§ Task to complete: Each line below has to be output exactly, from first to last.

Stored data entries
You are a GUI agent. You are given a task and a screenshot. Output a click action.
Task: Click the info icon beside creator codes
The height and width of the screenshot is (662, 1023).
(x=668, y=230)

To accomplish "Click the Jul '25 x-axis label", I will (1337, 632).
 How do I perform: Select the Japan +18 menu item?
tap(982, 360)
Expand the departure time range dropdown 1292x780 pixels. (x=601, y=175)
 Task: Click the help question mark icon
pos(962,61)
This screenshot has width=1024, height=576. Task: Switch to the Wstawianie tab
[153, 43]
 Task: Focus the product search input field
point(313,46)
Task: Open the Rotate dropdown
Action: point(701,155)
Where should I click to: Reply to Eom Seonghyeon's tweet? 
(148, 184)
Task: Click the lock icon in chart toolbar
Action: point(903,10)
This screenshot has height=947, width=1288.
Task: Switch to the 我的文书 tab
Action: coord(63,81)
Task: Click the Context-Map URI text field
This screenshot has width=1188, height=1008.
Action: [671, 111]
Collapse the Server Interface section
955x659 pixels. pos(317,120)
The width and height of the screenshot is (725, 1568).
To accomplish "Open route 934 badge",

§ Task solution:
You are a GUI agent. You are given a task and a screenshot. Output a click action.
Task: Click the info icon beside creator codes
The height and width of the screenshot is (662, 1023).
(x=668, y=230)

To accomplish "Click the Jul '25 x-axis label", I will (1337, 632).
 How do I perform: Select the Japan +18 menu item?
tap(982, 360)
Expand the departure time range dropdown 1292x780 pixels. (x=601, y=175)
 Task: Click the help question mark icon
pos(962,61)
This screenshot has width=1024, height=576. Task: Switch to the Wstawianie tab
[153, 43]
 Task: Focus the product search input field
point(313,46)
Task: Open the Rotate dropdown
Action: point(701,155)
Where should I click to: Reply to Eom Seonghyeon's tweet? 
(148, 184)
Task: Click the lock icon in chart toolbar
Action: point(903,10)
This screenshot has height=947, width=1288.
Task: Switch to the 我的文书 tab
Action: coord(63,81)
Task: Click the Context-Map URI text field
This screenshot has width=1188, height=1008.
Action: [671, 111]
Collapse the Server Interface section
955x659 pixels. pos(317,120)
The width and height of the screenshot is (725, 1568).
To accomplish "Open route 934 badge",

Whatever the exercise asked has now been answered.